## Work instructions
If a record contains an image, leave the image out and repeat everything else exactly.
-------- Material provided
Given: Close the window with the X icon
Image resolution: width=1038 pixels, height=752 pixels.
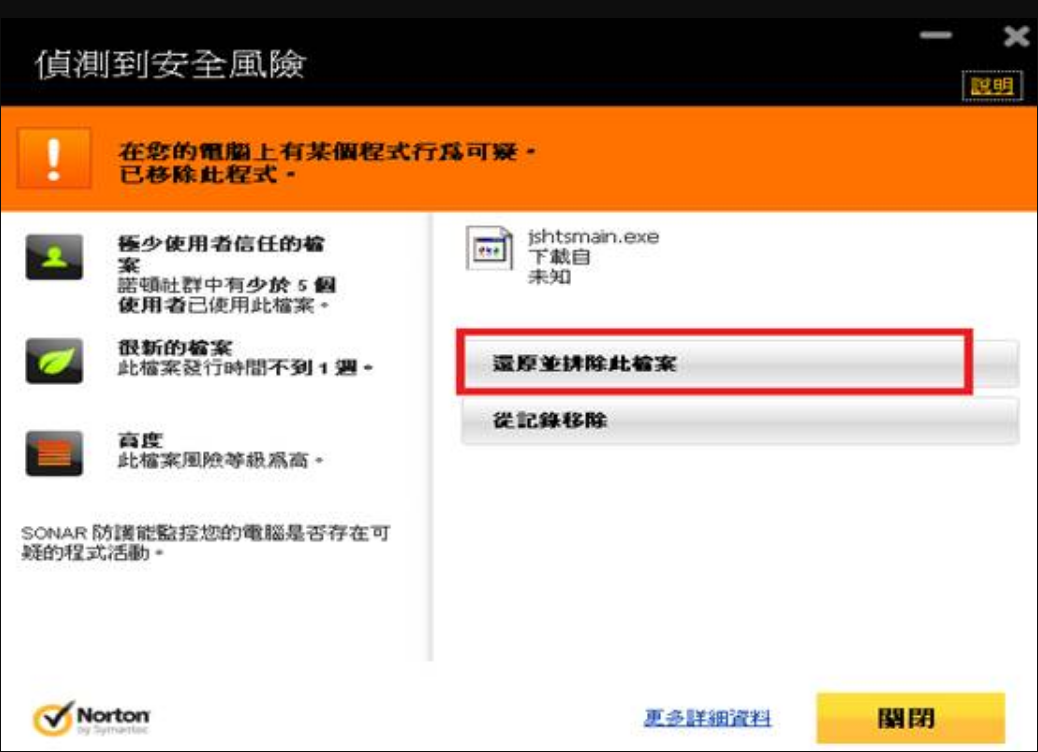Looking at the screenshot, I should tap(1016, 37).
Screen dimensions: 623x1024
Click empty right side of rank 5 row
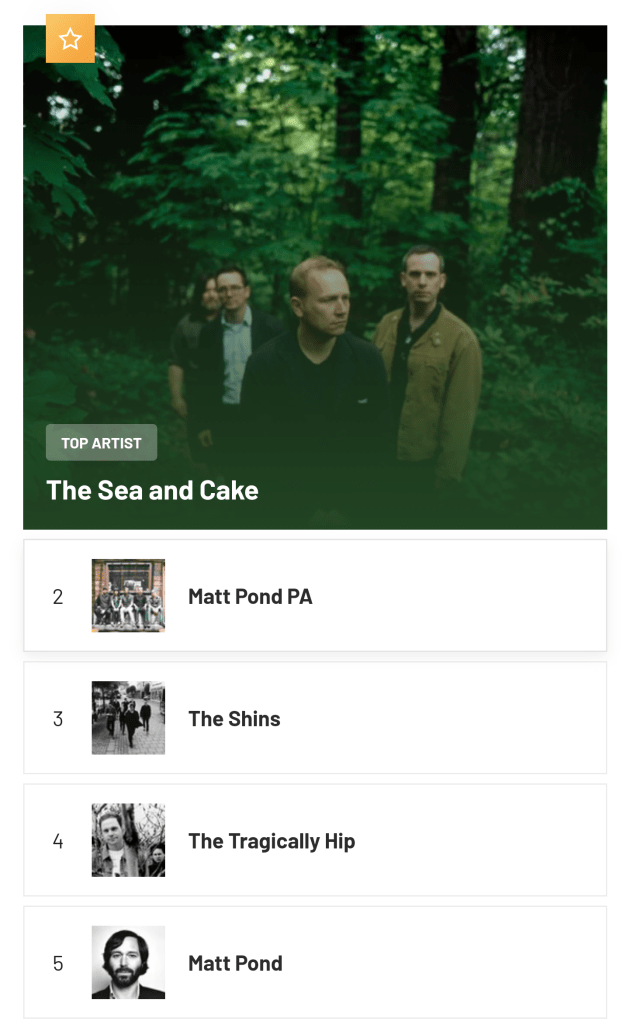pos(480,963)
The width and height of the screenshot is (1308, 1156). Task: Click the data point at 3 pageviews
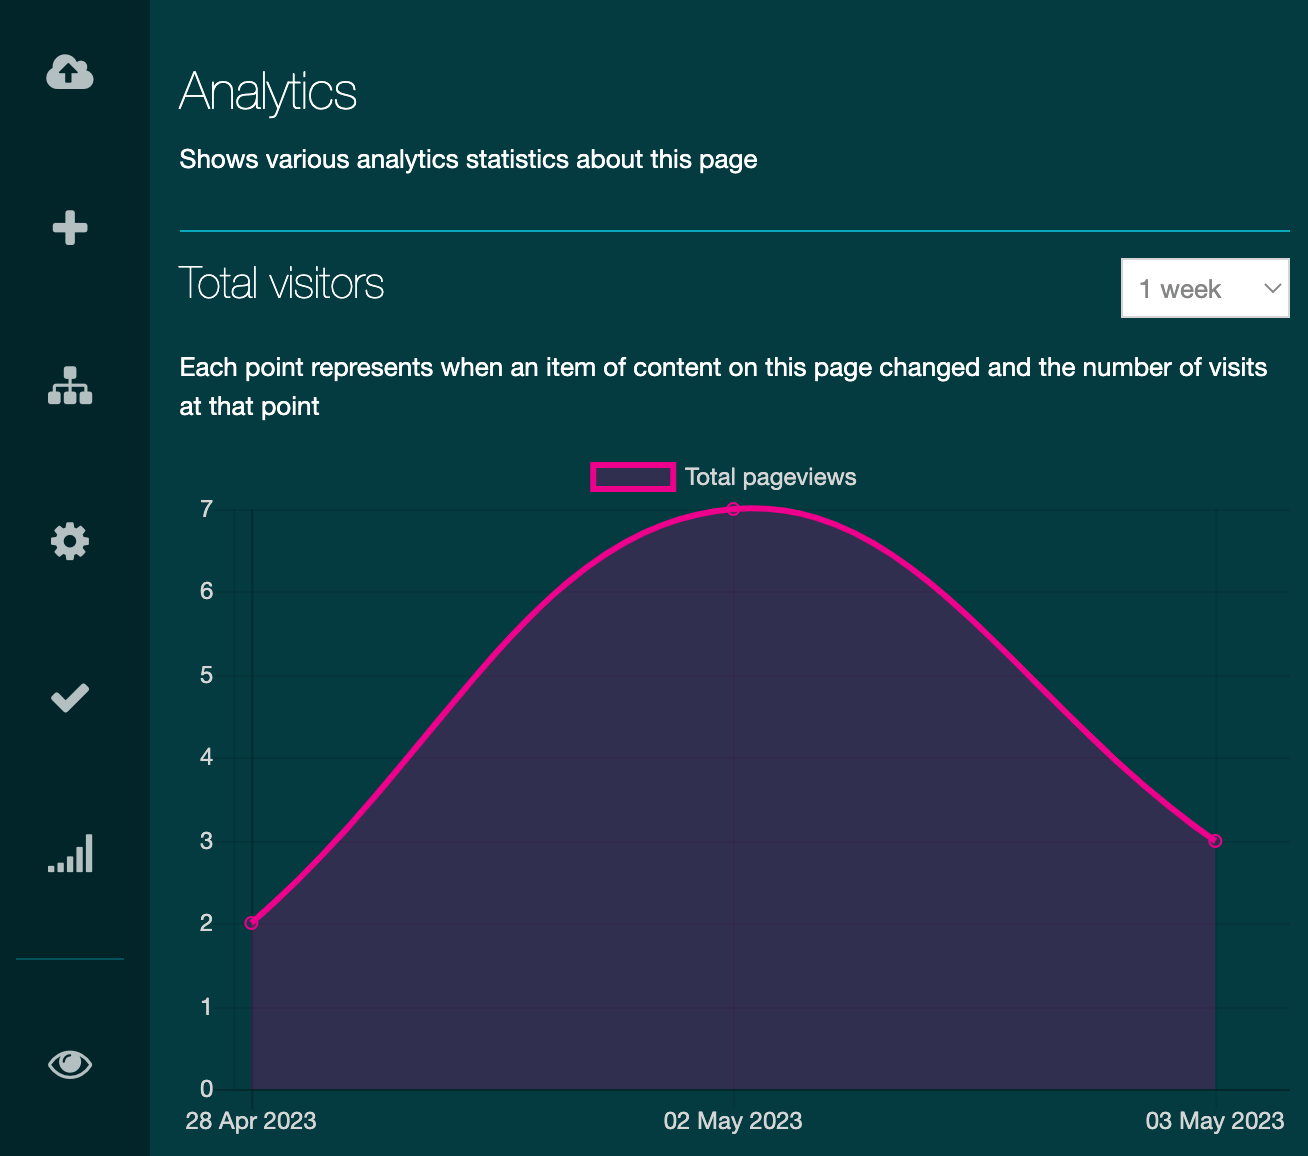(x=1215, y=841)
----------------
## Exercise answer
Given: Close the window with the X icon
Image resolution: width=1038 pixels, height=752 pixels.
Looking at the screenshot, I should tap(1016, 37).
Screen dimensions: 623x1024
Click empty right side of rank 5 row
pos(480,963)
The width and height of the screenshot is (1308, 1156). Task: Click the data point at 3 pageviews
(x=1215, y=841)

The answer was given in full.